From sea-blue mountains south
a tent of bruise-blue cloud is gulfling,
bringing the beards of cloud
that will move these coastal hills, action
that's miles off yet, though seen,
joked about, as each mind's eye
re-lives some vivid wind.

Deep within its woods unconscious,
Coila plaps our hulls,
a cluck and pluck of cautions, old men
muttering in their sleep.
Stillness: yet everywhere employment,
black swans dipping necks
as through a mirror, terns skirring,
brokenly diving, an eagle
knotting the lucid sky to the map.
We also have come
through forests as over ocean floors
to lose ourselves in this.

With jib goose-winged we ghost a course.
It's movement like a movement
into mind, remote, and yet in which
we own immenser freedom-
here, an ocean wide as learning,
the Carolines are astern
the Marianas still a thought
below the skyline.
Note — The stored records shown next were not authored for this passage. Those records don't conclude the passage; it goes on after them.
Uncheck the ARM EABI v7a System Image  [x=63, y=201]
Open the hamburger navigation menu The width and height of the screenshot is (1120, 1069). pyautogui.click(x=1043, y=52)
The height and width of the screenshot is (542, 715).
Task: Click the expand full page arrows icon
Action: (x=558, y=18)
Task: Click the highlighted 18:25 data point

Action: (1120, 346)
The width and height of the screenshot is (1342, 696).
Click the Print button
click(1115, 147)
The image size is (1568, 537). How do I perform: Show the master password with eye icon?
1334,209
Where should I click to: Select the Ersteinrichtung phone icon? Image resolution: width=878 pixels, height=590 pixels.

Sea-skills,
star-skills, like the grain in timber, live
in those we're with. Ahead
say Pollux is setting, Capella
bobs where it should in the shrouds.
This voyage is before diesel,
might be earlier than bronze.
They and we are here for love
of being elsewhere, for love
of all the occult ocean yields
to watchful men.
        And easily
we're here for the mind will go
recovering all lost minds,
incessantly making and re-making
all their seasons. Nothing
is recalled that is not recreated,
not owned by the watchful mind,
a past that's personal as yesterday,
vast as the tent of stars
where the sanguine navigators
vanish to be our present
being elsewhere deeply here,
as our jibsheet pulls like a current
and the squall re-roofs the world,
and Coila's loud on our hulls.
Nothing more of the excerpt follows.